Он пошел домой и сел писать; теперь слова шли к нему легче, пленяли воображенье, набирали силу, дабы вновь разразиться громовым ударом, возвещая — люди, вот Пейн, друг человеческий. Он писал всю ночь и к рассвету уснул, уронив голову на лист бумаги. Таким его и застала утром госпожа Кристи, войдя в комнату с чаем и яйцом: большая голова и плечи — на письменном столе, дыханье шевелит исписанную страницу. Осторожно, чтобы не потревожить его, — зная, сколько долгих и молчаливых сражений ему приходится выдерживать с бессонницей, — она поставила еду и вышла.

Часов в двенадцать Пейн проснулся, проглотил чашку холодного чая и снова принялся писать.

Террор подступал все ближе, затягивая Париж черной, как ночь, пеленой; поодиночке, по двое англичане-радикалы, делившие с Пейном кров, уезжали, спасаясь от него — кто в Швейцарию, кто на север. Госпожа Кристи умоляла Пейна ехать вместе с нею и ее мужем, но он спросил, улыбаясь странно:

— Куда я поеду?

— Домой.

— А где у меня дом? — задумчиво сказал Пейн. — Я сделал весь мир своим селеньем, и переделывать это поздно.

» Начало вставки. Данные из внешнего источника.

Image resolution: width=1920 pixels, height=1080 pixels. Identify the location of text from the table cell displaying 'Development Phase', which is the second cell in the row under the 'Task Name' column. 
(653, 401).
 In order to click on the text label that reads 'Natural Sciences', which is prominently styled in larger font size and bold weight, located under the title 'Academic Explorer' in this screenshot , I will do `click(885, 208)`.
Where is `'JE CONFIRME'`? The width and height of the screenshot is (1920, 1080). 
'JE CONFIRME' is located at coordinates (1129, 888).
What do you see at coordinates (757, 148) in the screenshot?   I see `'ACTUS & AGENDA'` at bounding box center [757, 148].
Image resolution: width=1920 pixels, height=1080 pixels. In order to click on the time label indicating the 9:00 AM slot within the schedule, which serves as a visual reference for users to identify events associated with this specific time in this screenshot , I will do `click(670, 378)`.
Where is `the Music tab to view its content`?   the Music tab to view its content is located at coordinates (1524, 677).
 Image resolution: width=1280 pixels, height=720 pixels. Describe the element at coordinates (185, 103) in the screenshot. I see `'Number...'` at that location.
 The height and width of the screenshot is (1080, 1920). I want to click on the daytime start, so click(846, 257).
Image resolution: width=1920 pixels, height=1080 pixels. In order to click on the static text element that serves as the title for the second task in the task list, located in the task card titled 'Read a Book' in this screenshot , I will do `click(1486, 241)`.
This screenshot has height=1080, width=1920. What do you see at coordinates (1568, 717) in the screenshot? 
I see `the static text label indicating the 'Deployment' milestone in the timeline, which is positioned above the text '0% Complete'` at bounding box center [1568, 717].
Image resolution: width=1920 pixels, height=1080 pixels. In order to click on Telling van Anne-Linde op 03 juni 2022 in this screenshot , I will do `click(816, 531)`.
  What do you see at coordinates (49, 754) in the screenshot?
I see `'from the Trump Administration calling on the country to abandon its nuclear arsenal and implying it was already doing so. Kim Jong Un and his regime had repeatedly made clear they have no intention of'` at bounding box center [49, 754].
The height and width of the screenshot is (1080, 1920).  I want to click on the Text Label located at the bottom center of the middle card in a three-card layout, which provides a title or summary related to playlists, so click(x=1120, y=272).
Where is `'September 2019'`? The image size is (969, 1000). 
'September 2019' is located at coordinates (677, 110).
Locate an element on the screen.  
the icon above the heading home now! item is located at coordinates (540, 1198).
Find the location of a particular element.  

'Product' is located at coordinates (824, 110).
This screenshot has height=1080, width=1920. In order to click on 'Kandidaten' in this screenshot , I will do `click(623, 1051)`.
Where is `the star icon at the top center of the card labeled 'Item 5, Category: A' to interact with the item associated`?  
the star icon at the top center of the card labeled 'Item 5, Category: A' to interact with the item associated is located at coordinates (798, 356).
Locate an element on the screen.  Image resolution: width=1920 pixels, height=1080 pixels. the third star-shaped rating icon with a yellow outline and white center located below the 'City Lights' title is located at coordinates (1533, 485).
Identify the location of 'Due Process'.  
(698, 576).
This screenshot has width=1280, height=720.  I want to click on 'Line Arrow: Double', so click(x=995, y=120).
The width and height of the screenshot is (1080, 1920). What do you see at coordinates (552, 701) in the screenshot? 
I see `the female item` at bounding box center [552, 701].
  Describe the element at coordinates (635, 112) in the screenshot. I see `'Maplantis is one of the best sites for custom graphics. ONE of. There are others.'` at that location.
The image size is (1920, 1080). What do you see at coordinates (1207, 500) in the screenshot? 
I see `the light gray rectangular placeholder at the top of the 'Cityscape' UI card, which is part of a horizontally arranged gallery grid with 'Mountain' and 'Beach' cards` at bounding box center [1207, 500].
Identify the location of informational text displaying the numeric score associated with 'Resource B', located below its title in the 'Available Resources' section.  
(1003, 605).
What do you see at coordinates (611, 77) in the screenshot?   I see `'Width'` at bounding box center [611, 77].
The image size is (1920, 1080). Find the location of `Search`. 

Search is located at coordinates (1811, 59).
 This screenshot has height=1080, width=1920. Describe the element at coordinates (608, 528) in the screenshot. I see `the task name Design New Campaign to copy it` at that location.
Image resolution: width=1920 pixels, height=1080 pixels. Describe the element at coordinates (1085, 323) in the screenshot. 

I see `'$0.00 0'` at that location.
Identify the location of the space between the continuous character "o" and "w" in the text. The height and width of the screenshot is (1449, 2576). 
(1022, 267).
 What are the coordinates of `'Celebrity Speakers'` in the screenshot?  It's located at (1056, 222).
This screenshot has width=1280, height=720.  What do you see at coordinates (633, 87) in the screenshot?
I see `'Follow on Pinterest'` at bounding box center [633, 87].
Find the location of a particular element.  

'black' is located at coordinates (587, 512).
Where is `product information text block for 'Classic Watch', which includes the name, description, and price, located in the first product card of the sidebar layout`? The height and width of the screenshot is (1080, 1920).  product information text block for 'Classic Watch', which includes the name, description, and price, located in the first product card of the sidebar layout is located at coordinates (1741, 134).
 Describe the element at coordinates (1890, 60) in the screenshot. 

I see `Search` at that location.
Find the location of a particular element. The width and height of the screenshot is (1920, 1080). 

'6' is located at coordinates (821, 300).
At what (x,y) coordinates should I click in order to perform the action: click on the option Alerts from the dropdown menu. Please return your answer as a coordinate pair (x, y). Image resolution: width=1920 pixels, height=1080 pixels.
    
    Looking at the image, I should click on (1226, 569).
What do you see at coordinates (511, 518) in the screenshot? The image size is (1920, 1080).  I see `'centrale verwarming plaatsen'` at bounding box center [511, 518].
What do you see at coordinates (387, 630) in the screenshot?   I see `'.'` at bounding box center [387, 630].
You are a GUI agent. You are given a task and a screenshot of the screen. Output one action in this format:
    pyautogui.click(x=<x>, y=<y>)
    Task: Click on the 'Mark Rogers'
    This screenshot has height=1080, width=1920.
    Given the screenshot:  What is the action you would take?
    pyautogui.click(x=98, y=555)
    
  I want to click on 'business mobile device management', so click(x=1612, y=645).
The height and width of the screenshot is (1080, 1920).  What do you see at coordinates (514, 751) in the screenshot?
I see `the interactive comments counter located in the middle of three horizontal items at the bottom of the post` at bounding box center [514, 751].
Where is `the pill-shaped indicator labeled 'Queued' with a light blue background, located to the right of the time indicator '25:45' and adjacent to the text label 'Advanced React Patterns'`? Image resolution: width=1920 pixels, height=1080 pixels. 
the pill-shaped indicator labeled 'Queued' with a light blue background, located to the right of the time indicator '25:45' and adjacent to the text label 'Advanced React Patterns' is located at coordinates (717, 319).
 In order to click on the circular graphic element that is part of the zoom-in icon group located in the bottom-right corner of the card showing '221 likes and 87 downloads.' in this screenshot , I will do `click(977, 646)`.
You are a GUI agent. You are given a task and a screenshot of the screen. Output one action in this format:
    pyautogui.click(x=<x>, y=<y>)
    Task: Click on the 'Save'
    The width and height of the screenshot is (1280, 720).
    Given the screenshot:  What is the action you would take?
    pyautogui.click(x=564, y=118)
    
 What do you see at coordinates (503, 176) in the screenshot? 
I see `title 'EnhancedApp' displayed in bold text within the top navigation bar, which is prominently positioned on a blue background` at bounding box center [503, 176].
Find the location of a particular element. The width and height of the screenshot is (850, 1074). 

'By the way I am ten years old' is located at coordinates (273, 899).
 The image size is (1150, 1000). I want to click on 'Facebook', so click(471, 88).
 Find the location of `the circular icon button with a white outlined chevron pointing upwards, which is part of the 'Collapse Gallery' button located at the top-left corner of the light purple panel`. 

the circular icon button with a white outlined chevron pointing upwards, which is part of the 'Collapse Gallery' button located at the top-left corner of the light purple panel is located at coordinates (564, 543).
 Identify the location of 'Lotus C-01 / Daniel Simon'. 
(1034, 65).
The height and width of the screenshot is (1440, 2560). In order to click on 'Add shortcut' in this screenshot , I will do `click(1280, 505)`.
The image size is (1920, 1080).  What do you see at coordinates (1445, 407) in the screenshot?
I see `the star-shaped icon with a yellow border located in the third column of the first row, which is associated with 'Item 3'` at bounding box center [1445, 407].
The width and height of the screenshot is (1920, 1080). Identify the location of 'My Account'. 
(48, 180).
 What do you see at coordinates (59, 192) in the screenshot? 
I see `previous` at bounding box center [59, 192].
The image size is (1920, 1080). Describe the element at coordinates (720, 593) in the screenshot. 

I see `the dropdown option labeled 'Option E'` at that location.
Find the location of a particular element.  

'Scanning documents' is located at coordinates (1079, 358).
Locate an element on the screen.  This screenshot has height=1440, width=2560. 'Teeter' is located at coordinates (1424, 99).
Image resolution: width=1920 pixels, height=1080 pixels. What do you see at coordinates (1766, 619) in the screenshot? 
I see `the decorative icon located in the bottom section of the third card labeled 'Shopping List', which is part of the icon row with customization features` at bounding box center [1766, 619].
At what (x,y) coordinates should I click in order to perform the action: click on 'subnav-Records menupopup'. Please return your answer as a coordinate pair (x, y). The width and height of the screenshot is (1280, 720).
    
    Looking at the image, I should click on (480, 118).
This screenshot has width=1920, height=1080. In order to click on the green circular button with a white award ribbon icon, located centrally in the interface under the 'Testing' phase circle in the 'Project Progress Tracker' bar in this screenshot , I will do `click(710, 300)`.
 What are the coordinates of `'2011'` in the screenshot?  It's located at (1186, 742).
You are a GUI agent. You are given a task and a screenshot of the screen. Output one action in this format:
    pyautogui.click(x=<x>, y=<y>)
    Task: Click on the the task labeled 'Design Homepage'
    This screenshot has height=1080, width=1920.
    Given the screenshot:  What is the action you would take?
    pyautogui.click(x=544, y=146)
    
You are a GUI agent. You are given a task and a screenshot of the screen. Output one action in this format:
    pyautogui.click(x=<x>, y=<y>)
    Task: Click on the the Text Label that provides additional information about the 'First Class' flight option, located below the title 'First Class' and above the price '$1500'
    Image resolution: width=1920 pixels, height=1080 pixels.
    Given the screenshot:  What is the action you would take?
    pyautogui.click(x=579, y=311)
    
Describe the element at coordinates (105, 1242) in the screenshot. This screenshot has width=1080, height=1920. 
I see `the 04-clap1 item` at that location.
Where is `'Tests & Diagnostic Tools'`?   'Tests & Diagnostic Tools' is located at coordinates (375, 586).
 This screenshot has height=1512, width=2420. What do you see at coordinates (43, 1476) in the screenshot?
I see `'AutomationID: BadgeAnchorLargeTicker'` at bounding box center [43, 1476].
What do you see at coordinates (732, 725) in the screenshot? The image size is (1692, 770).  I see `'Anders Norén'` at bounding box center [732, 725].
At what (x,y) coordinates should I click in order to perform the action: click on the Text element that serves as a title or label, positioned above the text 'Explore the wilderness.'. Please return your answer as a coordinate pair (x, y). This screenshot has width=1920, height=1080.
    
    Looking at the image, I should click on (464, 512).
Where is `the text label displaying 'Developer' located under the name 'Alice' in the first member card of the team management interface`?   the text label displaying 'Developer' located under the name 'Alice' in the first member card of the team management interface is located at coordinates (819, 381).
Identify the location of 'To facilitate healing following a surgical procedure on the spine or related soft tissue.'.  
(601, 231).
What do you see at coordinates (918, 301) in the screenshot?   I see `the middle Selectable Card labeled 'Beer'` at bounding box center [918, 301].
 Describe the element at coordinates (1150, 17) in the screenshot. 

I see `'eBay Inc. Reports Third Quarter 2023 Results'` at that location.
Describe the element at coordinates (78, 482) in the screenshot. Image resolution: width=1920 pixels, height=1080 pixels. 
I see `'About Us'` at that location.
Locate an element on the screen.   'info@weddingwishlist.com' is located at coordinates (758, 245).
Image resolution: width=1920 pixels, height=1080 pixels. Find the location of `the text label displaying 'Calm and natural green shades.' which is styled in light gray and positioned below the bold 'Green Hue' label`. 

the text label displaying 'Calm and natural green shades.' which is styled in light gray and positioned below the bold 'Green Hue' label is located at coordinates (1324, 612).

— Дождетесь, и за вами приедет колымага.

Пейн пожал плечами.

— Если им кажется — чтоб революция могла продолжаться, я должен умереть… — Он опять пожал плечами.

Он остался единственным постояльцем в большом крестьянском доме. Ни одной живой души рядом, если не считать хозяина, а потом и за хозяином, маленьким усатым французом — Жорже его звали, — тоже явились солдаты Республики с роковым ордером.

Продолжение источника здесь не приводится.